There are running gags, moments of slapstick humour and a gallery of stock characters: the bolshy workman, the bullying overseer, the dopey apprentice, the prim lady archaeologist, the brash American villain, the kind tart - a world away from the killing fields. Comedy of this kind, however, can be used as a vehicle for social and political comment. Here, irony is introduced by juxtaposing past and present - scenes from 12th-century Cambodia (craftsmen working on the king's tomb) with a present-day plan to use the site as the backdrop for a rock concert. How, the archaeologist asks, can we know what those ancient craftsmen thought and felt? This the playwright aims to show us, by linking the two worlds together.
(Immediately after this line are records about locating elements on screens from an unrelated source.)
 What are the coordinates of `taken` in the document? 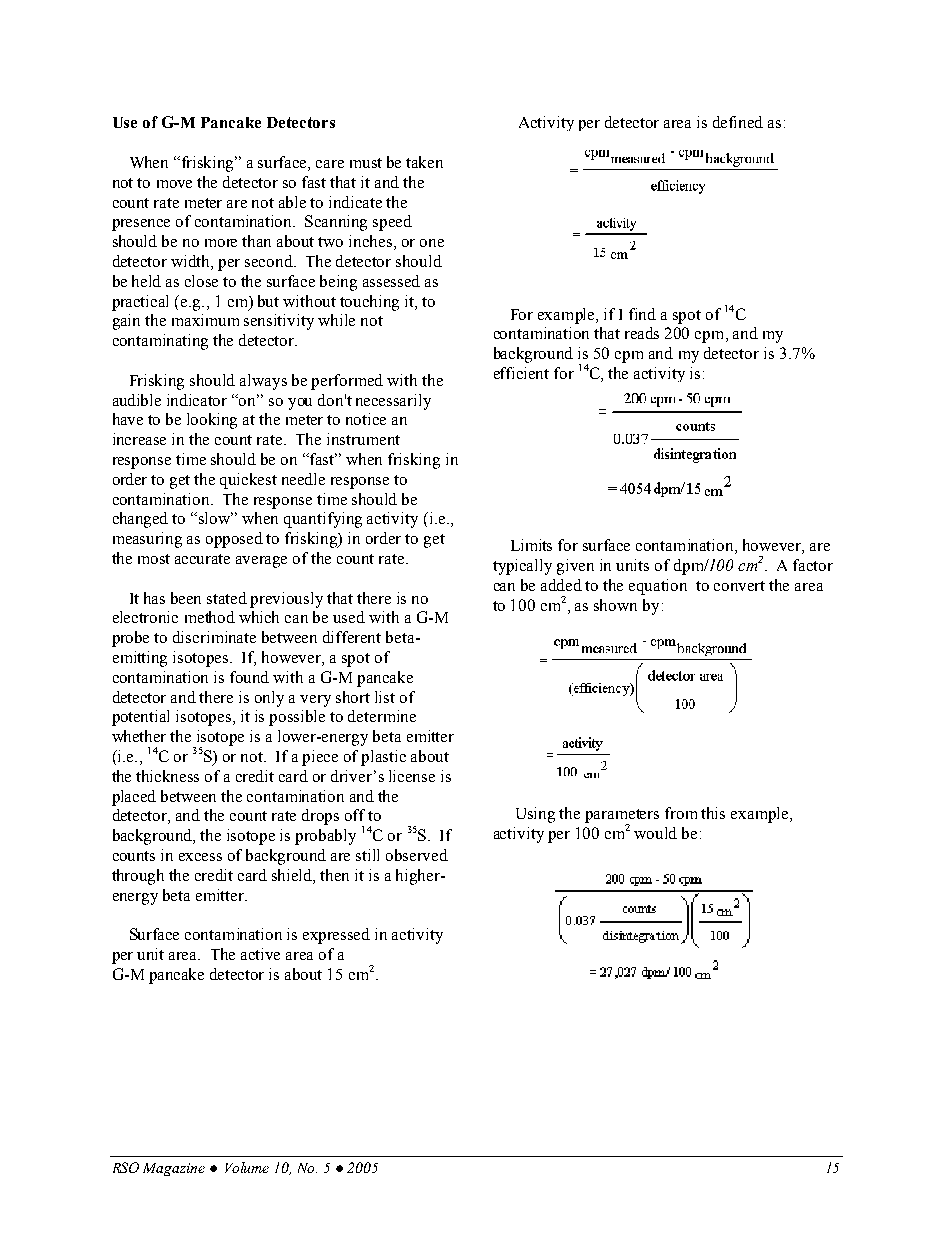 It's located at (424, 162).
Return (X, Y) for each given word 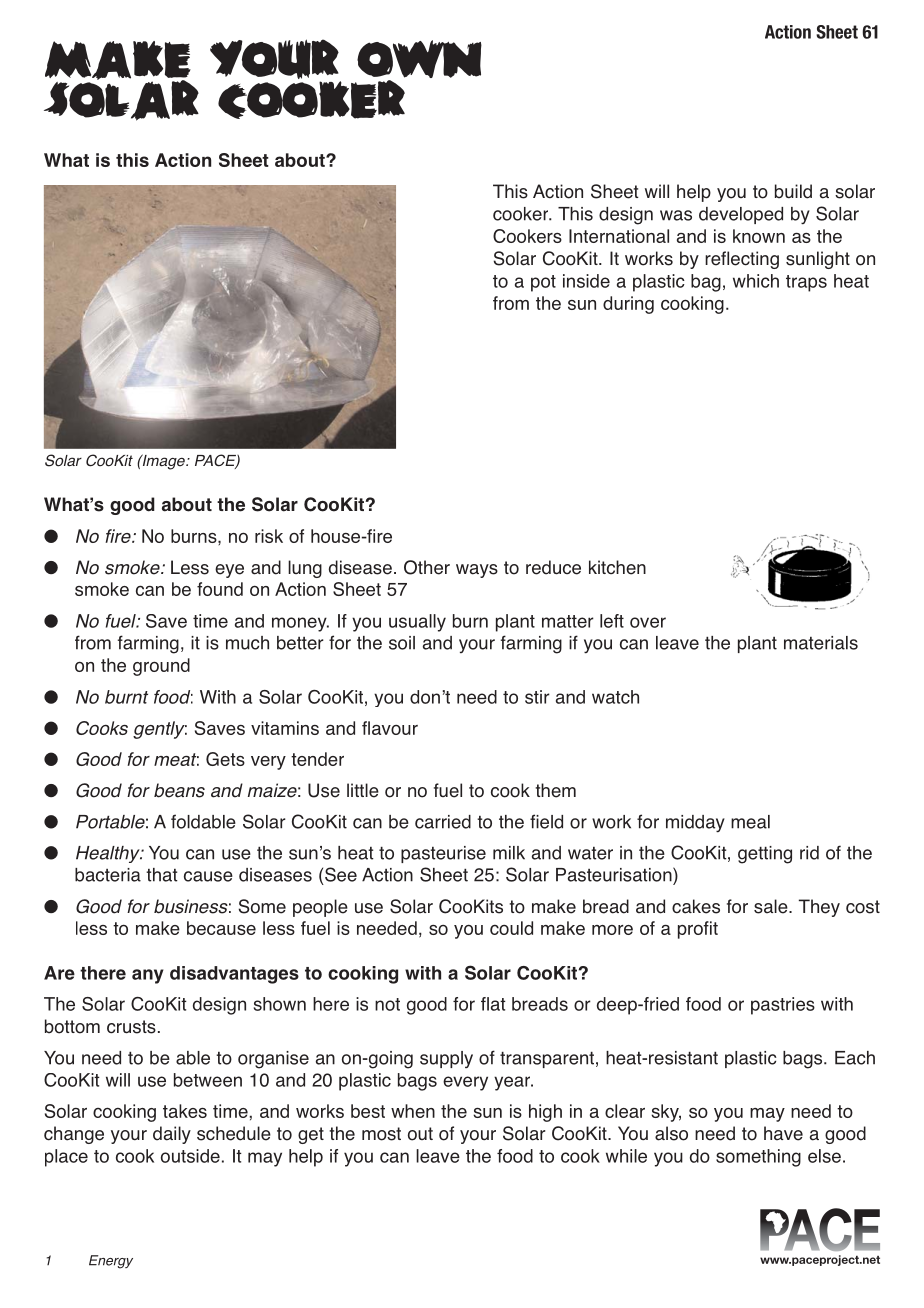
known (759, 236)
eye (229, 571)
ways (477, 571)
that (162, 875)
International (619, 236)
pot (543, 283)
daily (172, 1135)
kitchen (617, 567)
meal (750, 822)
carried (443, 822)
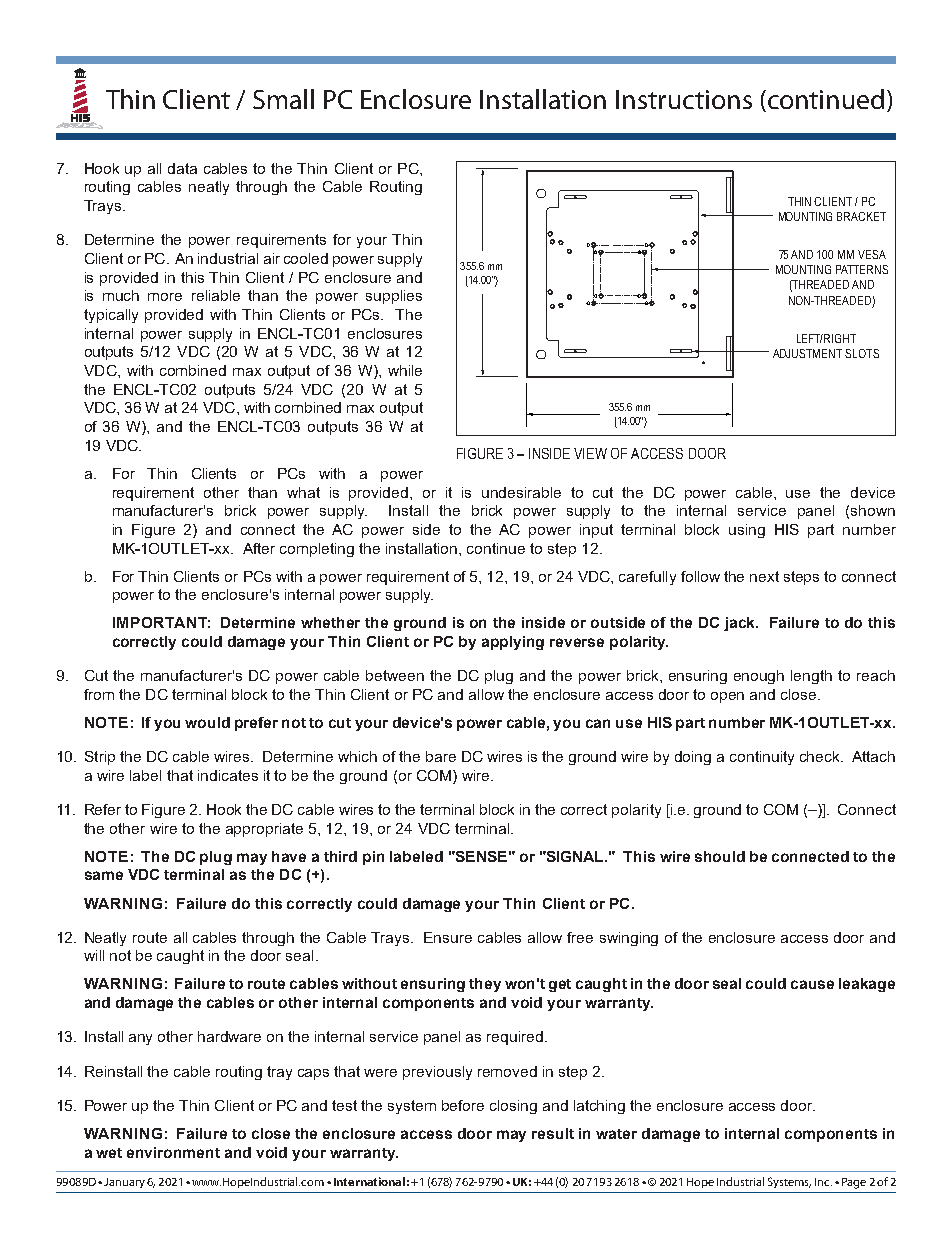 The height and width of the document is (1233, 952). What do you see at coordinates (684, 99) in the document?
I see `Instructions` at bounding box center [684, 99].
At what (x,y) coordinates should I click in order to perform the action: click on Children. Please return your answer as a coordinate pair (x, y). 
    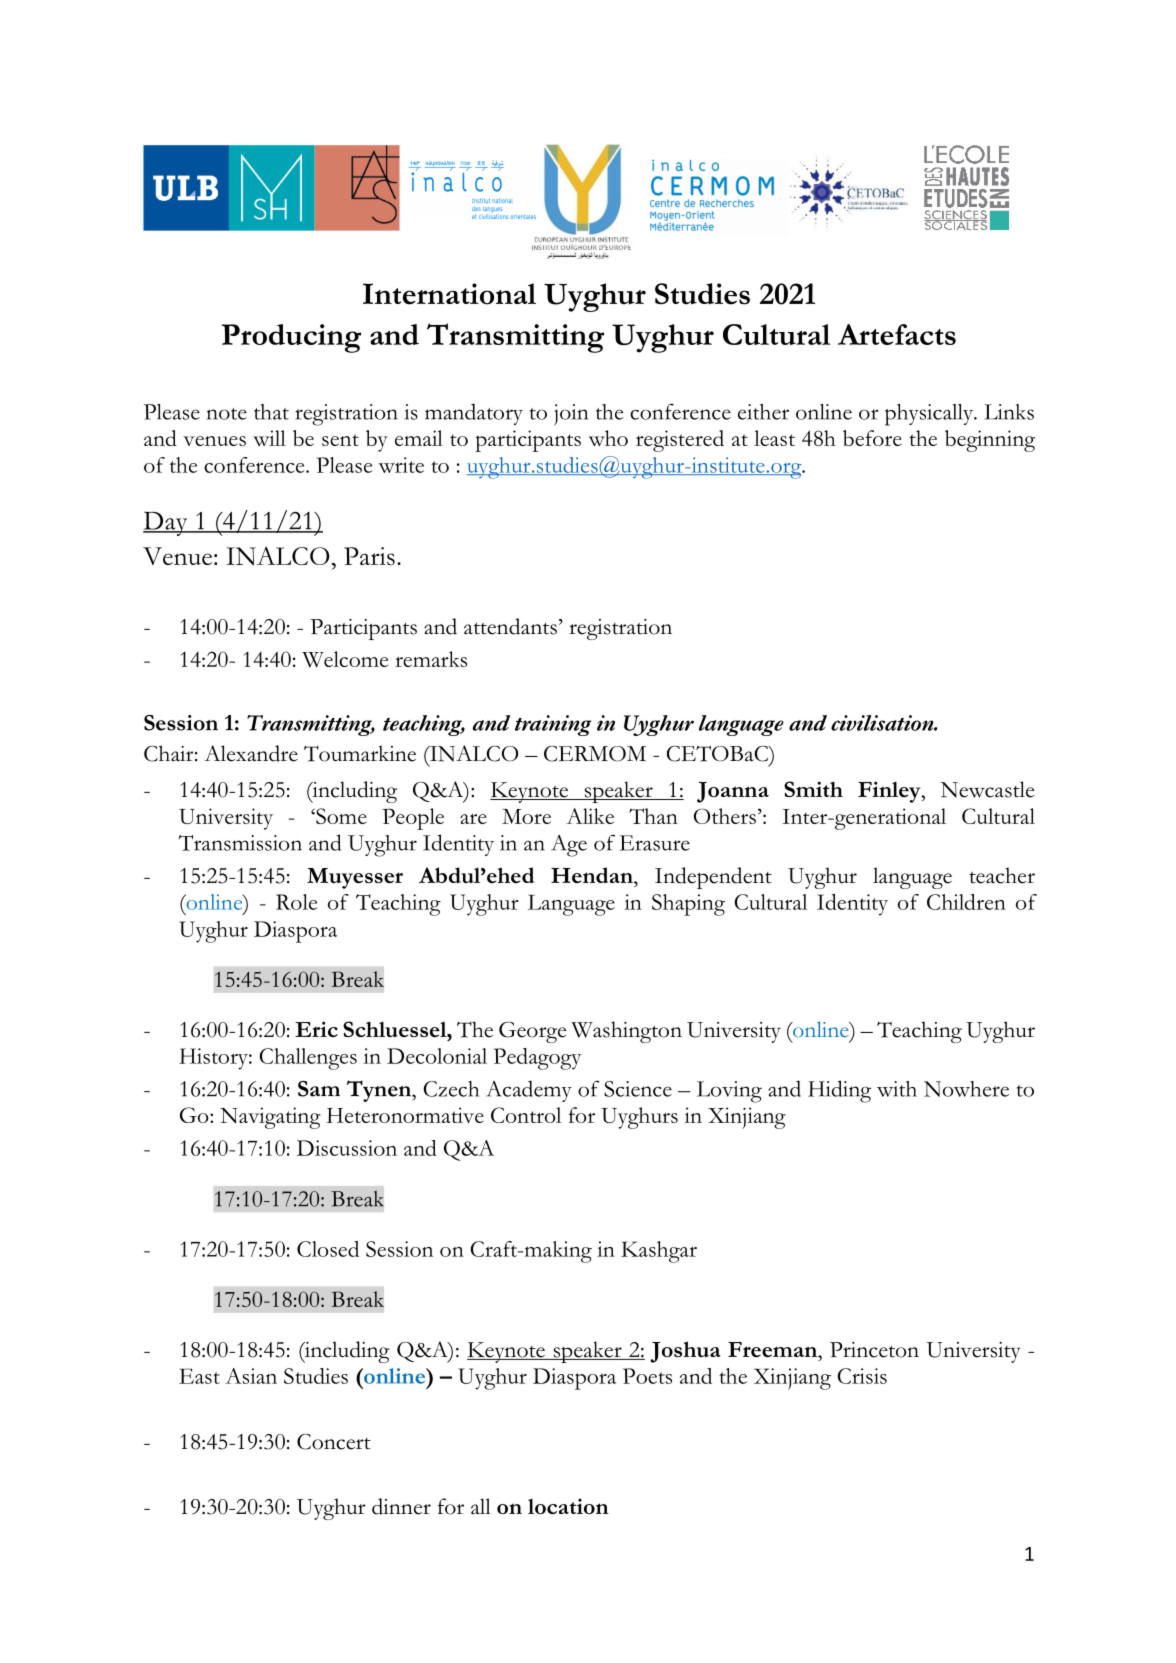
    Looking at the image, I should click on (966, 902).
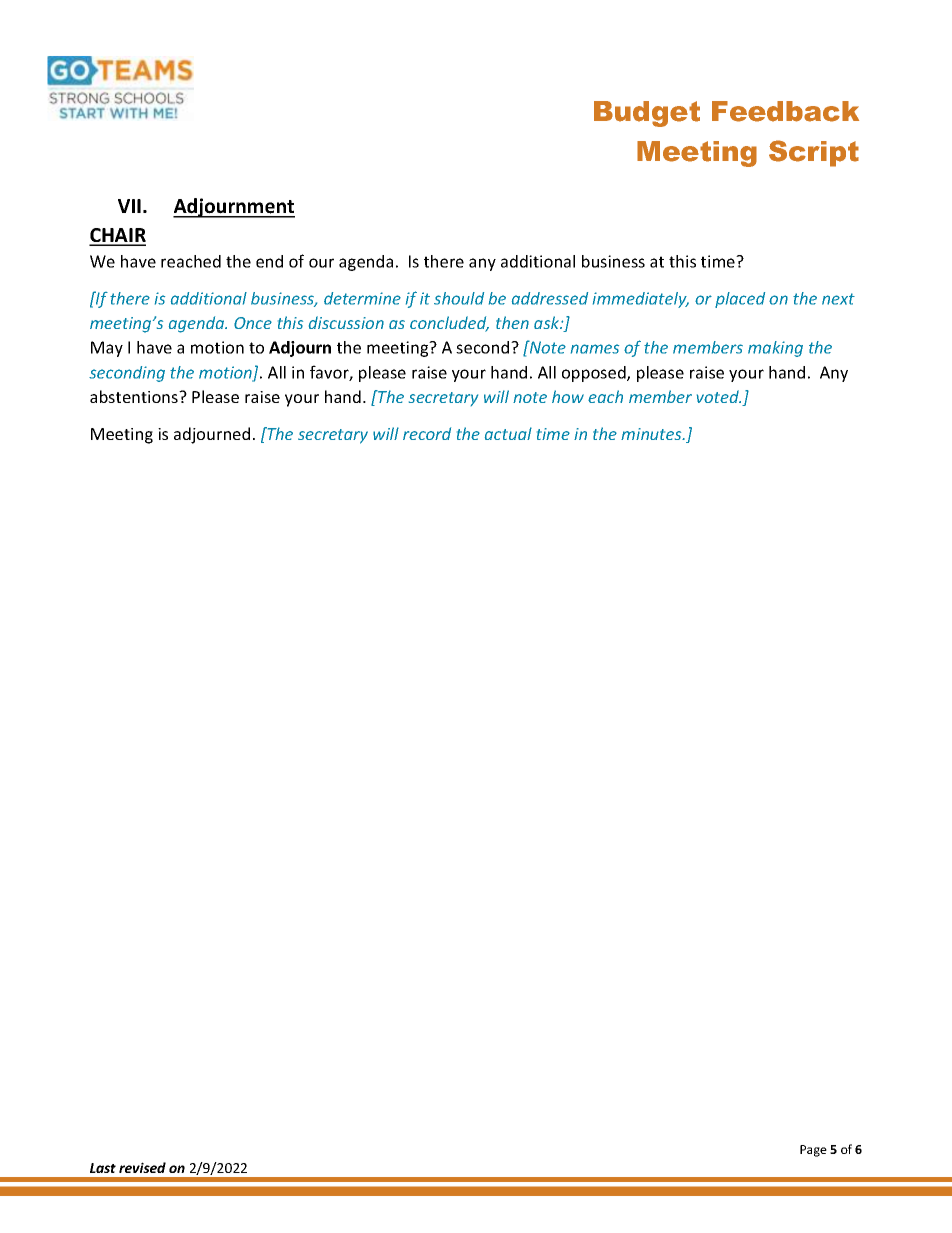 The image size is (952, 1233). What do you see at coordinates (595, 374) in the image?
I see `opposed` at bounding box center [595, 374].
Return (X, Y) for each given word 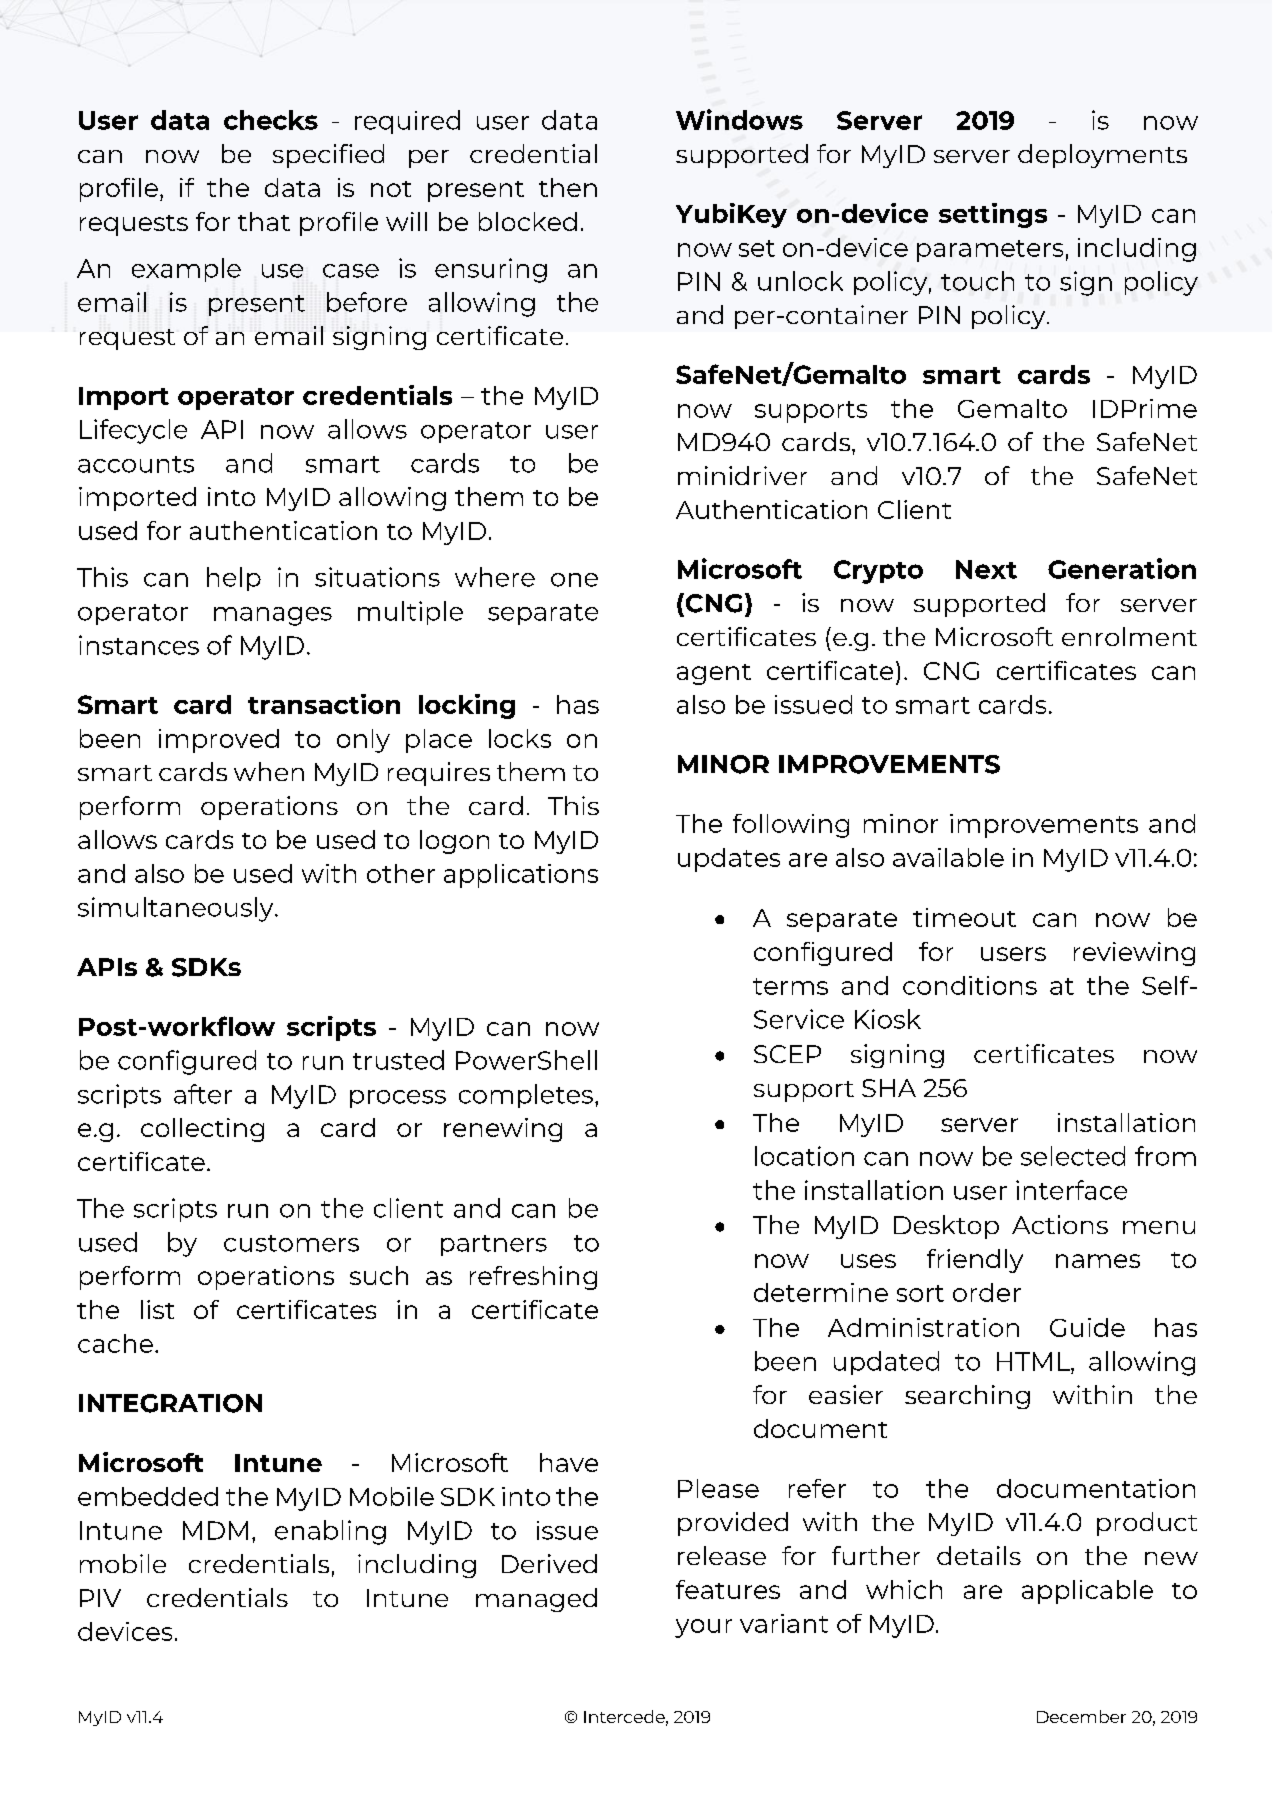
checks (271, 120)
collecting (202, 1130)
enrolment (1129, 636)
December (1081, 1716)
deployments (1102, 156)
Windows (739, 119)
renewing (503, 1130)
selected (1073, 1156)
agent (714, 674)
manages (273, 616)
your (703, 1628)
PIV (100, 1598)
It is an ambitious aim, which does not quite come off. The interweaving of past and present worked well in the first act, with actors from both time-frames working in the same space and echoing each other's lines. Things fell apart somewhat in the second half: continuity was lost and the melodramatic plot elements (true love transcending time) failed to convince. The climax degenerated into a shouting match and the final scene was too long.
There is still much to admire and enjoy; the cast attacked the comedy with gusto, notably Evan Blank engagingly manic as the ugly American.
The deeper implications of the theme and the real tragedy of modern Cambodia were realised in one remarkable performance - Kevin Ma as the caretaker.
Ma's moral authority on stage compelled attention, and provided a still centre to the action.